The first time a client of mine got an abnormal 3T MRI, I was so ecstatic, I thought my job had completely changed. It didn’t. The words “clinical correlation required” became an integral part of each case and frankly, it is a good thing it did. “Clinical correlation required” in essence means that did this person suffer a change in the way his brain was functioning, at a point in time consistent with the pathology that is being seen on the scan.

That is what being a brain injury lawyer is all about. Taking the technical findings of various subspecialist in the field of brain injury and putting them in front of a jury in a way that the jury can clearly see that the traumatic event, resulted in a change in this person, which is clearly related (correlated) to the brain damage that could be suffered in the accident. Without the real world picture of how this human being has been changed, with the line of demarcation of the accident, one can simply not make a diagnosis of brain injury.

I have been saying that same thing since I first wrote a web page on brain injury in 1996. Here is the words and the graphics I said at that time:

They are:

Sufficient Biomechanical Force;

One of the Four Acute Symptoms of the Rehab Congress’s definition, i.e.:

a) any period of loss of consciousness,
b) a change in mental state as a result of the accident,
c) amnesia, or
d) focal neurological deficits;

3. Neuropsychological Deficits; and

A Changed Person.

Click here for those words I first wrote in 1996.

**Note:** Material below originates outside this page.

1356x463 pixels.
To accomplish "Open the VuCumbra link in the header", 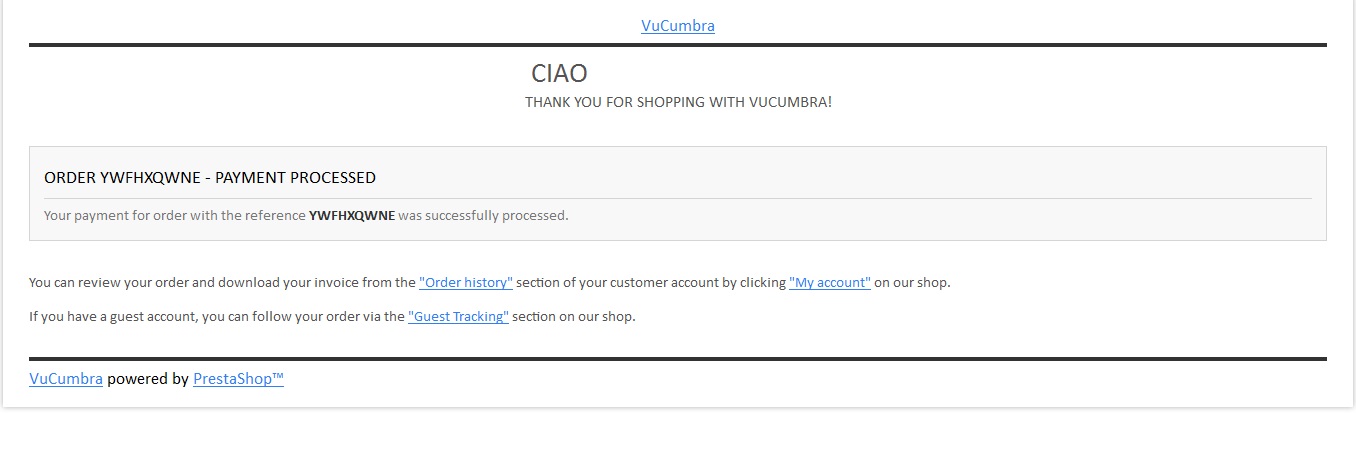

Now, we have more cases than we did in 1996 where the neuroimaging is abnormal. Yet, we still must show the same things: an accident with the potential to injure the brain, acute evidence that the brain was injured, deficits that can be determined in how a person functions and a CHANGED PERSON. Neuroimaging adds to the equation, but doesn’t eliminate any of the other issues. The only thing I would seriously change from what I said in 1996 is that there are other ways in addition to neuropsychological assessment, that deficits in ways in which the brain are working, can be identified.